# Where to get an inexpensive snowmobile suit for blowing snow?



## superedge88 (Nov 26, 2013)

I'm looking for a basic snowmobile suit to wear for blowing snow, working on the cars during the winter etc. I would like to get one that has a built in hood, and not one of those snap on after thought hoods. I don't know how common hoods are on snowmobile suits since I don't own a snowmobile. Am I better off just wearing a hooded sweatshirt underneath a standard snowmobile suit if I want a hood? I also don't want/need a crazy insulated suit, I can always add layers underneath. I run hot, and 90% of the time last winter I just wore a heavy hooded sweatshirt and added an extra sweatshirt underneath it on the colder days. If you guys have a suggestion that is on the inexpensive side I would really appreciate it. Thanks for any input!


----------



## detdrbuzzard (Jan 20, 2012)

try the salvation army


----------



## micah68kj (Oct 8, 2011)

I wear my ski pants and a hooded sweatshirt with a thin windbreaker and don't get over heated. That's always been a problem. I've also learned to slow down. Also helps to not get too hot.
You can try Salvation Army as William said. G.W. Faashions (Goodwill), thift stores etc. I always get my jeans from these places.


----------



## vmaxed (Feb 23, 2014)

*Tractor Supply*

Tractor Supply 

Mens Overalls and Coveralls Online or In Store | Tractor Supply Co.


----------



## dbcooper (Oct 2, 2014)

As noted in the link above,

I have two sets, one I bought the other was a hand me down. 

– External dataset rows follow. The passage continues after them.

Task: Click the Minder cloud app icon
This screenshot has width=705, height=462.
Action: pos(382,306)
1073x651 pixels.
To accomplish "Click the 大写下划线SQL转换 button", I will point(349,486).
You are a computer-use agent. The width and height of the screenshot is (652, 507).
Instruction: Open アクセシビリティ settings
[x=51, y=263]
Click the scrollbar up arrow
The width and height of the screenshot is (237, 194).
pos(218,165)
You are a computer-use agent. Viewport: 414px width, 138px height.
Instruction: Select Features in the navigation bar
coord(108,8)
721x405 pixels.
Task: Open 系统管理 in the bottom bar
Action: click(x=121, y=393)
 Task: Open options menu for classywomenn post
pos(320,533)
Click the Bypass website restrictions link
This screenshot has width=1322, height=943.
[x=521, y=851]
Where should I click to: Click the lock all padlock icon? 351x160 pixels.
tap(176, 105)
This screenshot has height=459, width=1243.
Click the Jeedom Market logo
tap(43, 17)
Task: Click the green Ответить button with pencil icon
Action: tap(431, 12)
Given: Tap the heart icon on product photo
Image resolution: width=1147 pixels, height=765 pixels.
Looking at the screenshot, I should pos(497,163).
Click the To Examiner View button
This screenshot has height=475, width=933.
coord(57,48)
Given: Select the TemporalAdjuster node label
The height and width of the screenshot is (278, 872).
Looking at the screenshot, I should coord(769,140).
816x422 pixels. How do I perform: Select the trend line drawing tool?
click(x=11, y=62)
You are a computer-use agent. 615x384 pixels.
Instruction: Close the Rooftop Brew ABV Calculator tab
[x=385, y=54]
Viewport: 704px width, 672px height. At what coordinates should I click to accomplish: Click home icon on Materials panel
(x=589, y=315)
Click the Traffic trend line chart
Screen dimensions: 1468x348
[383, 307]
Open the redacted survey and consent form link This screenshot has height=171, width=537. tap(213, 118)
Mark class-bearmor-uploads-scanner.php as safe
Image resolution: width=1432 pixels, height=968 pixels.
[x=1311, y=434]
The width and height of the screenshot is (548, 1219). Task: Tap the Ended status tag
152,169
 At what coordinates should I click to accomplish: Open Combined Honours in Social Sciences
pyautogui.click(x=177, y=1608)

I think one is made by Carhartt and the other by Dickies (interesting name). Both are 20 years old. I'm sure the tech has changed but my are nice and thin, I mostly just just add a sweet shirt and I'm good to go.


----------



## rhenning (Sep 19, 2013)

Mine is a ski suit and was $8 at Goodwill. Roger


----------



## UNDERTAKER (Dec 30, 2013)

try fleet farm


----------



## UNDERTAKER (Dec 30, 2013)

or you could go the jacket and bib overall route.


----------



## nt40lanman (Dec 31, 2012)

I do cheapo bib overalls from Walmart for $25 and a coat over it.


----------



## db9938 (Nov 17, 2013)

Yeah, a breathable, waterproof, outer shell is more important. After that, you can layer as needed. 

Frogg Toggs Ultra-Lite Men's Rain Suit - Walmart.com


----------